• _Your goal_
Nothing but the lines from the one containing "Task: Click the magnifier" through the last line of the data below should be returned, each exactly as it stands, pictures excluded.

[Dataset excerpts]

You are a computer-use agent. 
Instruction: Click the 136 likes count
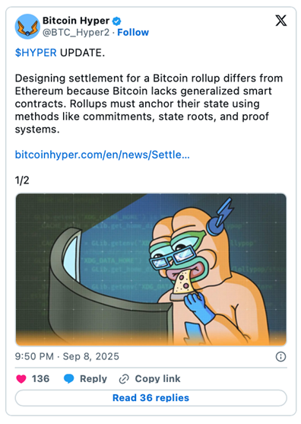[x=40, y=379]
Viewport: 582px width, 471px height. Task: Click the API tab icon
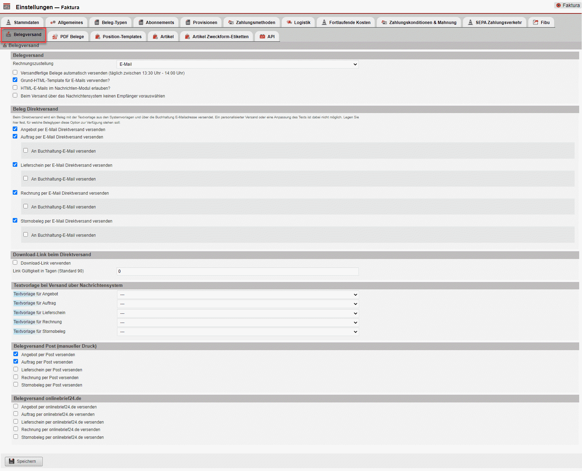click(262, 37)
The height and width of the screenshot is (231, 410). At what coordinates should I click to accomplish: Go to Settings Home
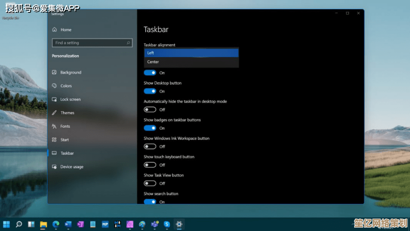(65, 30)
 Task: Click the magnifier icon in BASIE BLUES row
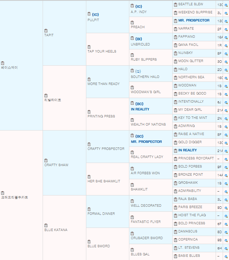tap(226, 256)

• _Exercise response_
 Task: Click the magnifier icon in BASIE BLUES row
tap(226, 256)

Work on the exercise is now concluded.